We were torn about the longer-term potential of Augusta on Ice, and in early 2018, we asked ourselves if we could justify doing it again. The financial case was bleak, but we looked hard at the numbers and trimmed our budgeted expenses significantly. We felt confident in the business plan and our chances of breaking even. We found a local partner organization that had the venue we needed–everything short of the ice rink–and began marketing and recruiting sponsors.
It gets harder
In the first week of November 2018, the partners told us they wouldn’t have a spot ready for our rink. With just 11 days to open, we called up Columbia County, where we’d almost hosted the rink the previous year, and asked if we could host it there again. They said they’d love to have us, so we moved the rink back to Columbia County and got everything set up.
But when we opened the day before Thanksgiving, almost nobody came. I crossed my fingers for a better turnout on Black Friday – our biggest day the year before. But only 100 people showed up.
We had put the rink in a great location, but nobody was coming. We had spent a ton of energy on getting open, we realized, but not enough on marketing.
We finally had our first big day in early December. But the next weekend, it was 76 degrees and rainy, and we were forced to close.
Although we’d cut our costs, we were facing the prospect of losing money again, even if things went well the rest of the season. As of this writing, Augusta on Ice faces the prospect of losing money for a second season running. We’d sold our house and even did what we swore we would never do – took money out of our own 401(k)s – to cover the shortfall in 2017, and a big loss in 2018 would hurt even more. It could be crippling for us.
What I’ve learned
I can honestly say that this entrepreneurial venture has been the most difficult chapter of my life so far. So why share my story? Because it’s been a powerful learning experience, and one I want to share with other entrepreneurs who want to grow and make a difference.
Here are the biggest things I’ve learned through it all.
1. Know the numbers - We did a terrible job understanding and managing our expenses at first. I wish I’d spent a lot more time on the details of both the business case as well as the cash flow side of things.
2. Focus on incorporation and funding sources - We organized ourselves as an LLC for expediency, but it would have made a lot of sense to organize as a nonprofit, to gain access to alternate funding sources such as grant programs.

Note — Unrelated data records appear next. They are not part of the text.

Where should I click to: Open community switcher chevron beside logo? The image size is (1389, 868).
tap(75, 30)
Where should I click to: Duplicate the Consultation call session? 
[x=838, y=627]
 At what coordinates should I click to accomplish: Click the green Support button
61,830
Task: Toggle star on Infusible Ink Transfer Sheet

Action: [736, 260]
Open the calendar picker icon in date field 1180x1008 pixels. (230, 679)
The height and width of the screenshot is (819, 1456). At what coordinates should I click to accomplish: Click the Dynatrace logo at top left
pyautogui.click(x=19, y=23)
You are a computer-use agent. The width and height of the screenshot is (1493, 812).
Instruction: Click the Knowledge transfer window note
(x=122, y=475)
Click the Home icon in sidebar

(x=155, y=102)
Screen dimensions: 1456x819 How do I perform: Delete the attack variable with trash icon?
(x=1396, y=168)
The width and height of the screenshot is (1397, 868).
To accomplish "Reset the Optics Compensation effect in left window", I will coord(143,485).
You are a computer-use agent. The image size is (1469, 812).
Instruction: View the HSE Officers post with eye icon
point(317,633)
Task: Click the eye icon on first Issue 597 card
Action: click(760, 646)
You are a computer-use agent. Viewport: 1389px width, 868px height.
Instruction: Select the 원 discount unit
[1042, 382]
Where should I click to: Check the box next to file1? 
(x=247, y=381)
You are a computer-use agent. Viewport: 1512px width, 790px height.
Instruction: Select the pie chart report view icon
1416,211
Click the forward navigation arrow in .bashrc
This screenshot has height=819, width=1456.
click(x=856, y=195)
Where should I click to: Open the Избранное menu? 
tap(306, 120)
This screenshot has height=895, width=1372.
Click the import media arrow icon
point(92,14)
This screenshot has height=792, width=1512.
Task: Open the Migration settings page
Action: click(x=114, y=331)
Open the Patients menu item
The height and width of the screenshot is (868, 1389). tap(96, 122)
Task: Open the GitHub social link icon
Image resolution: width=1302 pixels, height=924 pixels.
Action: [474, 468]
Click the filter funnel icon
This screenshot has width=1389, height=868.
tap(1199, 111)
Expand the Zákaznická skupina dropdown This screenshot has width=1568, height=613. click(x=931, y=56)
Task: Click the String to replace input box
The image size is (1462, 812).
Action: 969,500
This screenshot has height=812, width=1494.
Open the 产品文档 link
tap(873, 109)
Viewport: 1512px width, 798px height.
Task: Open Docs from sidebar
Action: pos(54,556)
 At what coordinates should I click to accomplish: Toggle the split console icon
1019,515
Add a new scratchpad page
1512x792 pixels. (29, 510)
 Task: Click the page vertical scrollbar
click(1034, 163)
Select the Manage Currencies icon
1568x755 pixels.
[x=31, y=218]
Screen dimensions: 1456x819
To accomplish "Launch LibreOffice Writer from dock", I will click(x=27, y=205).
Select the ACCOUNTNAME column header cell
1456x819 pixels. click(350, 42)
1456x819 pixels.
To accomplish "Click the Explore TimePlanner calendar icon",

3. Slow down and map the terrain - I have a tendency to jump into opportunities quickly, but that was not the right call on something of this scale. We launched in six months, but a year would have been much better. When you increase the number of stakeholders and factors you don't control – be they partners, local governments, or even the weather – your risk profile rises considerably.
4. Put people first - Why did we do it again after facing a huge loss the first year? Because there are a lot of ways to measure success. We didn’t go into it to make a million dollars; $10,000 would have been enough. This business did exactly what we wanted through its impact on the community and bringing people together. Community impact and social good have been our guiding lights through the fog of financial and logistical disarray.
If you’re an aspiring entrepreneur who wants to make a difference in the world, I hope my experience has given you a starting point to approach your own adventures with your sights set on helping people while being smart about managing risk.